The CMS primary data collected in 2010-2012 are provided on the CERN Open Data Portal in the Analysis Object Data (AOD) format. This page provides tutorials on how to access and analyze CMS data in this format for each year.
To analyze CMS data in AOD format, you need to use CMSSW, supported on Scientific Linux. If you are unfamiliar with Linux, take a look at this short introduction to Linux or tutorial. To access CMSSW, you will need to install a docker container or the CMS-specific CERN Virtual Machine. Version information is available under the drop-down links below for different years of CMS data collection.
To analyse CMS data collected in 2010, you need version 4.2.8 of CMSSW, supported on Scientific Linux 5. Once you have installed the CMS-specific CERN Virtual Machine (VM), you need to open a terminal.
If you are using the "CMS-OpenData-1.1.2" VM, always use the "CMS shell" terminal available from the "CMS Shell" icon on the desktop for all CMSSW-specific commands. (If instead you have the "CMS-OpenData-1.0.0-rc7" VM, open a terminal with the X terminal emulator from an icon in thebottom-left of the VM screen). Execute the following command in the terminal if you haven't done so before; it ensures that you have this version of CMSSW running:
$ cmsrel CMSSW_4_2_8
In the VM, the CMS analysis environment needs to be properly set up by entering the following commands in the terminal (you must do so every time you boot the VM before you can proceed):
$ cd CMSSW_4_2_8/src/
$ cmsenv # do not execute this command if you are working in the container
To analyse CMS data collected in 2011-2012, you need version 5.3.32 of CMSSW, supported on Scientific Linux 6. Once you have installed the CMS-specific CERN Virtual Machine (VM), you need to open a terminal.
If you are using the VM, always use the "CMS shell" terminal available from the "CMS Shell" icon on the desktop for all CMSSW-specific commands.
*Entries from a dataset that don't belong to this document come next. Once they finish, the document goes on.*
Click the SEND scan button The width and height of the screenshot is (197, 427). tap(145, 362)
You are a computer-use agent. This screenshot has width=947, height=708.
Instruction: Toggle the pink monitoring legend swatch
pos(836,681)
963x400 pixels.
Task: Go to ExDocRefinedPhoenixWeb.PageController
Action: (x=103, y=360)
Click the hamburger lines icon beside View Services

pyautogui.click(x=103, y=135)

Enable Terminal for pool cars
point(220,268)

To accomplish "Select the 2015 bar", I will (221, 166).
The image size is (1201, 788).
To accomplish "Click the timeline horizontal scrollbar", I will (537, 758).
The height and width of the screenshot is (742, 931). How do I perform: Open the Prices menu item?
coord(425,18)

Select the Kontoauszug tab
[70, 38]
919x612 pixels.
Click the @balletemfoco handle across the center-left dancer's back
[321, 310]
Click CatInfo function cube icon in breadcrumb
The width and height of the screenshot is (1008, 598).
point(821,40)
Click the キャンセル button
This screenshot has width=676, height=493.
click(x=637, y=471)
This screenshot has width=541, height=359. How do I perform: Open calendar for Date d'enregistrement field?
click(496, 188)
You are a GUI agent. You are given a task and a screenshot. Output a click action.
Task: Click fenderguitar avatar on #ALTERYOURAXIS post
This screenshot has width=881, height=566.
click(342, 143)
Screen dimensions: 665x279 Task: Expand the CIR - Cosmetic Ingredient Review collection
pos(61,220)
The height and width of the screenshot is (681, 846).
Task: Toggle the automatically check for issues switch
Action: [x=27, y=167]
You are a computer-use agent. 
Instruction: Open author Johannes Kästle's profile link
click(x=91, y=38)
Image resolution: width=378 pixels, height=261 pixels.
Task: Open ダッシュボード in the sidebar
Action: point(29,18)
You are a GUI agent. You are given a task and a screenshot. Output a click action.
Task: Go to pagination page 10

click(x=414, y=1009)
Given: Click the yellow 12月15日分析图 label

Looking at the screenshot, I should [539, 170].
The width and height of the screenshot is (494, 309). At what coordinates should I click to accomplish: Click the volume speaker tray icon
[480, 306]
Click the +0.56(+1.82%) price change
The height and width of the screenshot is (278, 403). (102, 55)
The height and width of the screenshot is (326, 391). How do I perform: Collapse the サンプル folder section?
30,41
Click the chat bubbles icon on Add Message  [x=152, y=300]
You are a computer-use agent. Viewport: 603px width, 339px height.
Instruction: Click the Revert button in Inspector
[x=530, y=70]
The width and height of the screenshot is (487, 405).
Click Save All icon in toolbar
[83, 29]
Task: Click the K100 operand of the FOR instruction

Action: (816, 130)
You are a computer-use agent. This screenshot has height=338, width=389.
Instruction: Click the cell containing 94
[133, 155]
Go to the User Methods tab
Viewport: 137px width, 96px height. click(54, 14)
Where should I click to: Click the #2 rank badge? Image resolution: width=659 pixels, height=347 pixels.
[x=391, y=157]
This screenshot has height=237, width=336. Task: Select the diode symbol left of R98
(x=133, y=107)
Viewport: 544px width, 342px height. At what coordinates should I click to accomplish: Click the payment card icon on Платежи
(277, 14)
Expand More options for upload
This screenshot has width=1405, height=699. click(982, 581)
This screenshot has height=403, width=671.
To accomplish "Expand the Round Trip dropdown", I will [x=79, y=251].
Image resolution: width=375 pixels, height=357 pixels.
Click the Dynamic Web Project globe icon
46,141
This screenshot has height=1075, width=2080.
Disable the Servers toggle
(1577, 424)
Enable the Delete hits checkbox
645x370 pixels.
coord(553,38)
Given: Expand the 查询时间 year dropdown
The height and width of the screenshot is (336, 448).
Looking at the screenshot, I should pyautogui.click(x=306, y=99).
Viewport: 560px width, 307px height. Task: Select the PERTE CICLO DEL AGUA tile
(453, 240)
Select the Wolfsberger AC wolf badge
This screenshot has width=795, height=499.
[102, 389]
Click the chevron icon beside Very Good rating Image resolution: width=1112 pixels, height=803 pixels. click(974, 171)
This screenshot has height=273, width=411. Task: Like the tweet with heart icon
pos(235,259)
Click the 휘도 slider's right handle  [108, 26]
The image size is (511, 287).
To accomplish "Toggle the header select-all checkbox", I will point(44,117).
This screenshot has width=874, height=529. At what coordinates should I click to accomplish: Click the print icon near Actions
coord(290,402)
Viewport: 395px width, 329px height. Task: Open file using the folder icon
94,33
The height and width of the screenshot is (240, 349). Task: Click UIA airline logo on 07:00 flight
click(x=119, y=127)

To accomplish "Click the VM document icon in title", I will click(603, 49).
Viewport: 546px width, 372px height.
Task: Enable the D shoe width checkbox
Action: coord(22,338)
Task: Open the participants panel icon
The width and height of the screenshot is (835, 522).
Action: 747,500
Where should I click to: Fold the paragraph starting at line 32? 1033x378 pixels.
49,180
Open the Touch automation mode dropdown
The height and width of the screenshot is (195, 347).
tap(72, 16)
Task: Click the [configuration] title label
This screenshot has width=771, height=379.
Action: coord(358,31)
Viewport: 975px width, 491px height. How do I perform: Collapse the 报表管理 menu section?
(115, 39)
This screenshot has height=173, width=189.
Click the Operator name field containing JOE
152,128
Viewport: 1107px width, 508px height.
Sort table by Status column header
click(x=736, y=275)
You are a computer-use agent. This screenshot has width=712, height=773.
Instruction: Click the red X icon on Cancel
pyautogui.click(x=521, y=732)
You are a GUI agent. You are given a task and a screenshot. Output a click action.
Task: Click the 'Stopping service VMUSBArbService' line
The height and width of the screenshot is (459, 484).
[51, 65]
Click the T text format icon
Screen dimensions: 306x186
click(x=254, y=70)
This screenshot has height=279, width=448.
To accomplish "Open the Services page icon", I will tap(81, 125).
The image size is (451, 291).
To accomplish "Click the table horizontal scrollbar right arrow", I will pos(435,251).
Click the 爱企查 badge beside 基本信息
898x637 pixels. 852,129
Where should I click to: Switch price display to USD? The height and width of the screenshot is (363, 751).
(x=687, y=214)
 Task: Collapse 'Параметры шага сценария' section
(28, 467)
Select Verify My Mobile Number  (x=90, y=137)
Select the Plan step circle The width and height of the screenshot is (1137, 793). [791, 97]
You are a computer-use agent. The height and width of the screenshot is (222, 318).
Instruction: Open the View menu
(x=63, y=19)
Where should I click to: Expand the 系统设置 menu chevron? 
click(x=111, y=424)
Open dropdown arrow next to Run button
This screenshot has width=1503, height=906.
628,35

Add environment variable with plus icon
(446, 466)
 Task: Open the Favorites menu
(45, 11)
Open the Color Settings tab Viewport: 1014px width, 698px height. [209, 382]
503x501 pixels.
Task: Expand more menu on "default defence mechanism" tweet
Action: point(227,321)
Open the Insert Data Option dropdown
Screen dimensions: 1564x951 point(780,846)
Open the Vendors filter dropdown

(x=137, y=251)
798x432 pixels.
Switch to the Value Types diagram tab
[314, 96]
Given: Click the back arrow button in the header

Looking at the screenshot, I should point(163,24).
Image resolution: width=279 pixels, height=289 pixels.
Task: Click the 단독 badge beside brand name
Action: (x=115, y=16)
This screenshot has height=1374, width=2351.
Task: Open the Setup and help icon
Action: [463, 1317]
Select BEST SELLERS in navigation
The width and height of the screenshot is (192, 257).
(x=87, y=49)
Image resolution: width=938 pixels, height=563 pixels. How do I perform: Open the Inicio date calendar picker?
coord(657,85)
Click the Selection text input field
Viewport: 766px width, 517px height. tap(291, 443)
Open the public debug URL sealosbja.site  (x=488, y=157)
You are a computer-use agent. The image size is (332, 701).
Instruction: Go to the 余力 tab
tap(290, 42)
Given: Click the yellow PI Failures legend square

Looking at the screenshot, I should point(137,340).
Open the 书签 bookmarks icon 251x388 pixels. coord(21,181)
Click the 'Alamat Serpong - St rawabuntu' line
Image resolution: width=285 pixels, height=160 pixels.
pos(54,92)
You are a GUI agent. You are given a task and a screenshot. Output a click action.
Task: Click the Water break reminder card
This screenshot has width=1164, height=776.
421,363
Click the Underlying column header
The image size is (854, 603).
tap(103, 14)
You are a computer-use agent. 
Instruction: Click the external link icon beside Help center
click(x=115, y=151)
In the VM, execute the following command in the terminal if you haven't done so before; it ensures that you have this version of CMSSW running:
$ cmsrel CMSSW_5_3_32
Note that if you get a warning message about the current OS not being slc6, you are using a wrong terminal ("Outer Shell") which is CERN CentOS 7 (cc7). Open a "CMS Shell" terminal as explained above and execute the cmsrel command there.
In the VM, the CMS analysis environment needs to be properly set up by entering the following commands in the terminal (you must do so every time you boot the VM before you can proceed):
$ cd CMSSW_5_3_32/src/
$ cmsenv # do not execute this command if you are working in the container
Make sure that you are always in the CMSSW_5_3_32/src/ directory, both in the CMS open data container and in the VM (and in the "CMS Shell" terminal in VM).
The AOD files contain all the information that is needed for physics analysis. These files are prepared by piecing raw data collected by various sub-detectors of CMS. A list of the physics objects contained in the AOD files can be found through the links for 2010 and for 2011-2012. The files cannot be opened and understood as simple data tables but require ROOT, a framework used by several particle-physics experiments to work with the collected data, in order to be read.
Let's see what physics objects are contained in an AOD file. Make sure that you are in the CMSSW_X_Y_Z/src/ folder (according to the versions described above), and, in the VM, that you are using the correct terminal and have executed the cmsenv
command to launch the CMS analysis environment. Here we will investigate a AOD file collected in 2010 -- you may adapt the example to investigate AOD collected in other years by using these test files, or by selecting a file from a dataset. (For example, visit the Mu primary dataset from Run2010B. Click the "Download" tab at the bottom of the page to see a list of files contained in this dataset. You can select a file from the list.)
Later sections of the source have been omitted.